Which means there won’t be a whole lot of people in the market for a new streaming device no matter how wonderful it may be.

What you need to do about it

If you’re Google, you have a few options:

Make Sabrina an adjunct to your Android boxes, so consumers will buy them for their second and third TVs.

Give Sabrina away to anyone who subscribes to YouTube TV as a way of increasing market share.

Think about partnering with an OEM to make Sabrina the TV’s operating system.

Play up your neutrality and strike deals with HBO Max, Peacock and everyone else who is still beefing with Roku and Amazon.

If you’re Roku and Amazon, no need to worry until we see what Sabrina actually looks like and if it does any tricks you can’t do.
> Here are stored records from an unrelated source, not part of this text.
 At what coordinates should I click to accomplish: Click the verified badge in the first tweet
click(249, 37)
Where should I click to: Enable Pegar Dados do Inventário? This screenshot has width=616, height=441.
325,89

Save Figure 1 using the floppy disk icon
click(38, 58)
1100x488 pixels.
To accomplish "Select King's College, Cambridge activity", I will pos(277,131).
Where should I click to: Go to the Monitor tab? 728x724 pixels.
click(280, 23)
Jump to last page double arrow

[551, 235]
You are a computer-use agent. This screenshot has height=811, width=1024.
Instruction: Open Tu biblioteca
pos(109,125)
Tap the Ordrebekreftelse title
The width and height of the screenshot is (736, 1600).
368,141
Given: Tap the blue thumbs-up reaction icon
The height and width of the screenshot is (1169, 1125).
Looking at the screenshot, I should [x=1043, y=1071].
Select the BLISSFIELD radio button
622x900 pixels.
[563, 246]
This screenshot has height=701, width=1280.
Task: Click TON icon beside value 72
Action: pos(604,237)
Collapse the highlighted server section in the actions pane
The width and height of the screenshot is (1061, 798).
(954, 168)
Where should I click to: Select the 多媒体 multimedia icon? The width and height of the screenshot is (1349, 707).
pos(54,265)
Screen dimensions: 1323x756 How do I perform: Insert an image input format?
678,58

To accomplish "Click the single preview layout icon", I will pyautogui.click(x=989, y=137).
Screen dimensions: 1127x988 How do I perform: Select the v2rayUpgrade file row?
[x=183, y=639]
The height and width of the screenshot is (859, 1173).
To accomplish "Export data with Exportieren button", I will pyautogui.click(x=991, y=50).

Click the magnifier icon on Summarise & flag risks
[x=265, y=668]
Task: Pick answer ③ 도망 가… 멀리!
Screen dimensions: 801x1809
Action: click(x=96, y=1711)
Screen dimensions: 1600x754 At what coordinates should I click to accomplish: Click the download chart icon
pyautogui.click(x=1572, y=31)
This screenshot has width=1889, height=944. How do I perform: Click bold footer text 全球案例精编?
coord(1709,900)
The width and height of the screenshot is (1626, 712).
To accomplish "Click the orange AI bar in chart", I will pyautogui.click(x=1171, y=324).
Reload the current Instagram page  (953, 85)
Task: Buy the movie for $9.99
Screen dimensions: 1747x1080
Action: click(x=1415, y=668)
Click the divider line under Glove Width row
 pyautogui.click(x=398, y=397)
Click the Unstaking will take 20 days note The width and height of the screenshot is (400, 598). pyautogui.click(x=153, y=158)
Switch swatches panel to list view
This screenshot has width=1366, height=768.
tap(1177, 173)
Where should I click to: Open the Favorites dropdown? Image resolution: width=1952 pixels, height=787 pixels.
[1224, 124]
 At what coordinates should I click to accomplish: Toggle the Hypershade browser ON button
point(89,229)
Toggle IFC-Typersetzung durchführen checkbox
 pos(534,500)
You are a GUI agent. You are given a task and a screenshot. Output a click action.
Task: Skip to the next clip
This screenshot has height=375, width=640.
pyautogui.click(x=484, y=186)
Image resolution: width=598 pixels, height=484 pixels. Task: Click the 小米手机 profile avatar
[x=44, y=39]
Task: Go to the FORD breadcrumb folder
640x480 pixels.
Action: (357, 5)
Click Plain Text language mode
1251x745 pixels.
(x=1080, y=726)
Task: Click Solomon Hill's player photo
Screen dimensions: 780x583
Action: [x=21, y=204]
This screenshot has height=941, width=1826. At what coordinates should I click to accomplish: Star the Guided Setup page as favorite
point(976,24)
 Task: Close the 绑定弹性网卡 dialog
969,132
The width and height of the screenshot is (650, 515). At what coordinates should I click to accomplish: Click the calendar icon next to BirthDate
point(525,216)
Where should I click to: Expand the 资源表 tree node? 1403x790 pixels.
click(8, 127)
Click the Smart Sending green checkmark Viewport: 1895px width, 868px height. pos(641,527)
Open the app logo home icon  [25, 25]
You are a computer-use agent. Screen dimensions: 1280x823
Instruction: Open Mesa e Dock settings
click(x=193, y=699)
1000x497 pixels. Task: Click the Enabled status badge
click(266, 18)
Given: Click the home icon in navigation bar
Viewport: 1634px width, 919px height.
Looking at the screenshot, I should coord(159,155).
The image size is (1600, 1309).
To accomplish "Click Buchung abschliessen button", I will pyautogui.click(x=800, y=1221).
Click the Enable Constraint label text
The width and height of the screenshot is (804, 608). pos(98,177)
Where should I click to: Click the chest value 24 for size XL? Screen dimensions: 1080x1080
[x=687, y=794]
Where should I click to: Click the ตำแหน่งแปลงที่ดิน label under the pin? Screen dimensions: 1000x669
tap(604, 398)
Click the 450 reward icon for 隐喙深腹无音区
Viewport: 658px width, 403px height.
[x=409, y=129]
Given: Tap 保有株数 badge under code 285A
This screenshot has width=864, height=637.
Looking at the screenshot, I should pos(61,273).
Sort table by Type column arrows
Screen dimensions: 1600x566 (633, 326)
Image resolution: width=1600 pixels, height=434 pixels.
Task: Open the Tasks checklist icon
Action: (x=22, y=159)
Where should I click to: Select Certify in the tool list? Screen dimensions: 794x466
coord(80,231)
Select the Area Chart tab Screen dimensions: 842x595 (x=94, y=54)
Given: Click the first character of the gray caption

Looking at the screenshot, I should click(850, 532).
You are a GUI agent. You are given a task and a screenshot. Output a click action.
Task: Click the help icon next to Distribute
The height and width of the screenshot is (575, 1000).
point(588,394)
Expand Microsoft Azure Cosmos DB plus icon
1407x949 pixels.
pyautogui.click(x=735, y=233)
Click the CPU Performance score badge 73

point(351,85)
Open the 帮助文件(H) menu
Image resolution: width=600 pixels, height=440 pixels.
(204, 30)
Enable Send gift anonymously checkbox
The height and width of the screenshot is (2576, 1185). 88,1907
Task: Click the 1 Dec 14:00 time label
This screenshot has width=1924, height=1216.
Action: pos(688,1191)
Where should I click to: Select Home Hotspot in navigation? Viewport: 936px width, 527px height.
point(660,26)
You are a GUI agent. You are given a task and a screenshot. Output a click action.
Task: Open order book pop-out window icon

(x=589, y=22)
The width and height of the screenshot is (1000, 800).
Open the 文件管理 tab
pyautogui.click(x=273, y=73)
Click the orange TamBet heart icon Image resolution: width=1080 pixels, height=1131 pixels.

If the answer to that last question is “no”, Google may quickly forget about Sabrina too.

If you want to hear me go on about this at length, check out the podcast I did with Colin Dixon of nScreen Media this week.

2. More people stream first

New research from Hub shows that 50% of viewers make streaming services the first place they go when they turn on the TV, versus 42% who reach for the traditional set top box.

Why it matters

That’s a huge number of streamers, one that is only going to get bigger once the streaming services have more originals and those shows begin to get buzz. People are also going to keep discovering the FASTs, too, and realizing there is a world of OTT television that looks a whole lot like the cable channels they normally watch.

Only it’s free.

That’s why a brand new TV ecosystem is coming, composed mostly of the same players as the current ecosystem. In this new world, viewers will subscribe to a number of Flixes and supplement them with FASTs the same way they used cable back in the day.

Add in as well the fact that the TV networks won’t have all that many new shows this fall, plus 40 million unemployed Americans looking to cut costs, and the shift to streaming is only going to keep accelerating.

What you need to do about it

If you’re an MVPD or vMVPD, think about setting up super-skinny bundles that can be accessed via a streaming app. You can even try an aggregator play, similar to what Roku and Amazon are up to, to sell broadband plus OTT.

If you’re a smaller cable network, it might be time to cast your lot with the FASTs, setting up a linear channel that can distribute your programming to their growing audiences. Better to be one step ahead of the future than one step behind.